Robert Francis Hesketh

This paper aims to discuss the emergence of the contemporary Urban Street Gang (USG) on Merseyside. In terms of gang scholarship in the UK, Merseyside has been greatly…

Abstract

Purpose

This paper aims to discuss the emergence of the contemporary Urban Street Gang (USG) on Merseyside. In terms of gang scholarship in the UK, Merseyside has been greatly neglected despite regular reports in national mainstream media that suggest Merseyside USGs represent some of the most criminally active and violent members in the UK.

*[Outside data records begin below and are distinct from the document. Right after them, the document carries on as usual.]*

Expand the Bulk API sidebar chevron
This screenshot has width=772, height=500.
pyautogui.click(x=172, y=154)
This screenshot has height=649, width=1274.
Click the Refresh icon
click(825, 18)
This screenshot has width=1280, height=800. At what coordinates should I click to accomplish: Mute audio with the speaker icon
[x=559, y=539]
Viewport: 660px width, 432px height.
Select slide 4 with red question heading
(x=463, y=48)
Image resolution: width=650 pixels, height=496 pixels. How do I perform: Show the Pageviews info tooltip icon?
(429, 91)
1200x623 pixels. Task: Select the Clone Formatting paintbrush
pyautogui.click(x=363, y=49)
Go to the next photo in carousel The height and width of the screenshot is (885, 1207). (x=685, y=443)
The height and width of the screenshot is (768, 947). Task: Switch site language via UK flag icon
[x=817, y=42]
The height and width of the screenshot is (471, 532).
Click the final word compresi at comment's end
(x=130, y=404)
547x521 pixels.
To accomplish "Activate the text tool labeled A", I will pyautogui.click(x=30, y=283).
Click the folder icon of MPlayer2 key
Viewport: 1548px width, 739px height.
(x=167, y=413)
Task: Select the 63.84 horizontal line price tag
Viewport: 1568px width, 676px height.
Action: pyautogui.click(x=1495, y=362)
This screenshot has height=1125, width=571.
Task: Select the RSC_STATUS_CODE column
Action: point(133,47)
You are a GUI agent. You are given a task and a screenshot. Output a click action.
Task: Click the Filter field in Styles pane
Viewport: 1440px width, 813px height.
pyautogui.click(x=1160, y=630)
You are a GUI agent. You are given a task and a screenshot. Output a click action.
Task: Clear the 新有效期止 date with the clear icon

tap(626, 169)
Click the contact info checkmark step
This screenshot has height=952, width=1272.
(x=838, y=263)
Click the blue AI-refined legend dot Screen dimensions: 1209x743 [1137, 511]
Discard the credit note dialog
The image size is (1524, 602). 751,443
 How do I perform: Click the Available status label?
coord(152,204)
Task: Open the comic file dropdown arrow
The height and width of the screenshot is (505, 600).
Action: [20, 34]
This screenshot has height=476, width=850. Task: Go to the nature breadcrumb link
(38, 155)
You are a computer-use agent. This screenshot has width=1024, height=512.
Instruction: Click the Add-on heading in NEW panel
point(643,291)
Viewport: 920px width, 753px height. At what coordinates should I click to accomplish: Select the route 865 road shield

Design/methodology/approach

A specific methodology has been omitted because the author while providing a viewpoint from Hesketh (2018), also wishes to encapsulate observations from the remaining two pieces of research conducted on Merseyside (Smithson et al., 2009; Robinson, 2018). For this reason, a summary of the methods used in each of the three studies is provided.

Findings

The paper will highlight observations drawn from all three research studies that were prevalent with USG members throughout the Merseyside county at the time of each study. They include aspects surrounding territoriality, belonging and identity through dress style as well as USG structures and motivation for joining. In particular, the paper will address also address the role of drugs which has transformed the structural make-up of many Merseyside USGs from relatively loosely knit-street corner groups involved in anti-social behaviour (ASB) to more structural-deviant entrepreneurial enterprises.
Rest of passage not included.